Entries supplied =>
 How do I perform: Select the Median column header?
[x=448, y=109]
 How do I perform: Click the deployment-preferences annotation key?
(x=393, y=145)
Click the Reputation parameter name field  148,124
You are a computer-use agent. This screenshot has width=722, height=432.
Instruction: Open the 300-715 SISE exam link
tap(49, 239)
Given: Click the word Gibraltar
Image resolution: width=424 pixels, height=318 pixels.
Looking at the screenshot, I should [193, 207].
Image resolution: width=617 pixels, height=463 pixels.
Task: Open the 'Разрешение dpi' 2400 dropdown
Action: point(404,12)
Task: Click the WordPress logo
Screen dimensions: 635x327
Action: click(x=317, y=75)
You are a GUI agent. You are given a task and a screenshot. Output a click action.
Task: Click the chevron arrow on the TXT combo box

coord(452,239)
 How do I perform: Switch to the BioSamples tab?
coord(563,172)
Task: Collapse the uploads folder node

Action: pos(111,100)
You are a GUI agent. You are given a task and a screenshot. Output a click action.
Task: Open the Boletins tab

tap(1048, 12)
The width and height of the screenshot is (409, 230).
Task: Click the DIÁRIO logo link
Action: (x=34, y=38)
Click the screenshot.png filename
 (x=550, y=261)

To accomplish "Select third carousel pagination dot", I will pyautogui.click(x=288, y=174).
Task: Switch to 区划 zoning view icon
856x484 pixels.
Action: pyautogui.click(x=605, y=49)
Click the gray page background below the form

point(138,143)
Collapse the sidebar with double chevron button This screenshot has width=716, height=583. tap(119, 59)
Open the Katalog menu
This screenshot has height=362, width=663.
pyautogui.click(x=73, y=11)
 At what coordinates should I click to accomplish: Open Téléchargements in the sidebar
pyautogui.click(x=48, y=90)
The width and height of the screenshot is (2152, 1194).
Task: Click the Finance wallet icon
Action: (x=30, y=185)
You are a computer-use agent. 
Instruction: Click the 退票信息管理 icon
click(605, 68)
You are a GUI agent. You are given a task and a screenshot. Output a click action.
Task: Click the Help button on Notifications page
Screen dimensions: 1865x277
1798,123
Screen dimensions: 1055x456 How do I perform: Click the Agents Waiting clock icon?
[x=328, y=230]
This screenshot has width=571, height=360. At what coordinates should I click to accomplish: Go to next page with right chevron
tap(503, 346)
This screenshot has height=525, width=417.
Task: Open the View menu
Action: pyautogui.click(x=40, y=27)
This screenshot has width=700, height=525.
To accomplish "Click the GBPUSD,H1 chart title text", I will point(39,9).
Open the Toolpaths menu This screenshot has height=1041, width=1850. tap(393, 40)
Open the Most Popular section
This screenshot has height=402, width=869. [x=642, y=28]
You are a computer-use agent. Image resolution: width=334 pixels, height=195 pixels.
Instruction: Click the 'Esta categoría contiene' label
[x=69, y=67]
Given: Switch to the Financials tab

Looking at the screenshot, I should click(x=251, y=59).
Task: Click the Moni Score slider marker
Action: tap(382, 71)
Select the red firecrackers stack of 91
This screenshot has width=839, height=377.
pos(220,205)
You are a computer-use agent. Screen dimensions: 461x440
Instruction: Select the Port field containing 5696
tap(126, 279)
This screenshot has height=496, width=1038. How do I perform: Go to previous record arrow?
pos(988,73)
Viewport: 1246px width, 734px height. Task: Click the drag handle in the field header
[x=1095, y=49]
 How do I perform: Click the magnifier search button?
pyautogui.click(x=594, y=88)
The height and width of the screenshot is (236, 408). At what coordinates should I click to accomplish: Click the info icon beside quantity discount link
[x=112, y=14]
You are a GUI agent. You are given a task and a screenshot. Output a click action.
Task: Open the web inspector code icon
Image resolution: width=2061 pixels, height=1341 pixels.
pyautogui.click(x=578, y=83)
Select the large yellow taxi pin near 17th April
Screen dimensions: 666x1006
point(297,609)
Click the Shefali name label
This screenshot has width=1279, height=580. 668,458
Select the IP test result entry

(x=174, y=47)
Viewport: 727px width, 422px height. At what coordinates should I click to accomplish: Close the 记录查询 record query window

The exercise =>
In the material above, change every "GUI agent" to "desktop agent" and leave everything else unchanged.

Task result =>
 How do I perform: Select the Median column header?
[x=448, y=109]
 How do I perform: Click the deployment-preferences annotation key?
(x=393, y=145)
Click the Reputation parameter name field  148,124
You are a computer-use agent. This screenshot has width=722, height=432.
Instruction: Open the 300-715 SISE exam link
tap(49, 239)
Given: Click the word Gibraltar
Image resolution: width=424 pixels, height=318 pixels.
Looking at the screenshot, I should [193, 207].
Image resolution: width=617 pixels, height=463 pixels.
Task: Open the 'Разрешение dpi' 2400 dropdown
Action: point(404,12)
Task: Click the WordPress logo
Screen dimensions: 635x327
Action: click(x=317, y=75)
You are a desktop agent. You are given a task and a screenshot. Output a click action.
Task: Click the chevron arrow on the TXT combo box

coord(452,239)
 How do I perform: Switch to the BioSamples tab?
coord(563,172)
Task: Collapse the uploads folder node

Action: pos(111,100)
You are a desktop agent. You are given a task and a screenshot. Output a click action.
Task: Open the Boletins tab

tap(1048, 12)
The width and height of the screenshot is (409, 230).
Task: Click the DIÁRIO logo link
Action: (x=34, y=38)
Click the screenshot.png filename
 (x=550, y=261)

To accomplish "Select third carousel pagination dot", I will pyautogui.click(x=288, y=174).
Task: Switch to 区划 zoning view icon
856x484 pixels.
Action: pyautogui.click(x=605, y=49)
Click the gray page background below the form

point(138,143)
Collapse the sidebar with double chevron button This screenshot has width=716, height=583. tap(119, 59)
Open the Katalog menu
This screenshot has height=362, width=663.
pyautogui.click(x=73, y=11)
 At what coordinates should I click to accomplish: Open Téléchargements in the sidebar
pyautogui.click(x=48, y=90)
The width and height of the screenshot is (2152, 1194).
Task: Click the Finance wallet icon
Action: (x=30, y=185)
You are a computer-use agent. 
Instruction: Click the 退票信息管理 icon
click(605, 68)
You are a desktop agent. You are given a task and a screenshot. Output a click action.
Task: Click the Help button on Notifications page
Screen dimensions: 1865x277
1798,123
Screen dimensions: 1055x456 How do I perform: Click the Agents Waiting clock icon?
[x=328, y=230]
This screenshot has width=571, height=360. At what coordinates should I click to accomplish: Go to next page with right chevron
tap(503, 346)
This screenshot has height=525, width=417.
Task: Open the View menu
Action: pyautogui.click(x=40, y=27)
This screenshot has width=700, height=525.
To accomplish "Click the GBPUSD,H1 chart title text", I will point(39,9).
Open the Toolpaths menu This screenshot has height=1041, width=1850. tap(393, 40)
Open the Most Popular section
This screenshot has height=402, width=869. [x=642, y=28]
You are a computer-use agent. Image resolution: width=334 pixels, height=195 pixels.
Instruction: Click the 'Esta categoría contiene' label
[x=69, y=67]
Given: Switch to the Financials tab

Looking at the screenshot, I should click(x=251, y=59).
Task: Click the Moni Score slider marker
Action: tap(382, 71)
Select the red firecrackers stack of 91
This screenshot has width=839, height=377.
pos(220,205)
You are a computer-use agent. Screen dimensions: 461x440
Instruction: Select the Port field containing 5696
tap(126, 279)
This screenshot has height=496, width=1038. How do I perform: Go to previous record arrow?
pos(988,73)
Viewport: 1246px width, 734px height. Task: Click the drag handle in the field header
[x=1095, y=49]
 How do I perform: Click the magnifier search button?
pyautogui.click(x=594, y=88)
The height and width of the screenshot is (236, 408). At what coordinates should I click to accomplish: Click the info icon beside quantity discount link
[x=112, y=14]
You are a desktop agent. You are given a task and a screenshot. Output a click action.
Task: Open the web inspector code icon
Image resolution: width=2061 pixels, height=1341 pixels.
pyautogui.click(x=578, y=83)
Select the large yellow taxi pin near 17th April
Screen dimensions: 666x1006
point(297,609)
Click the Shefali name label
This screenshot has width=1279, height=580. 668,458
Select the IP test result entry

(x=174, y=47)
Viewport: 727px width, 422px height. At what coordinates should I click to accomplish: Close the 记录查询 record query window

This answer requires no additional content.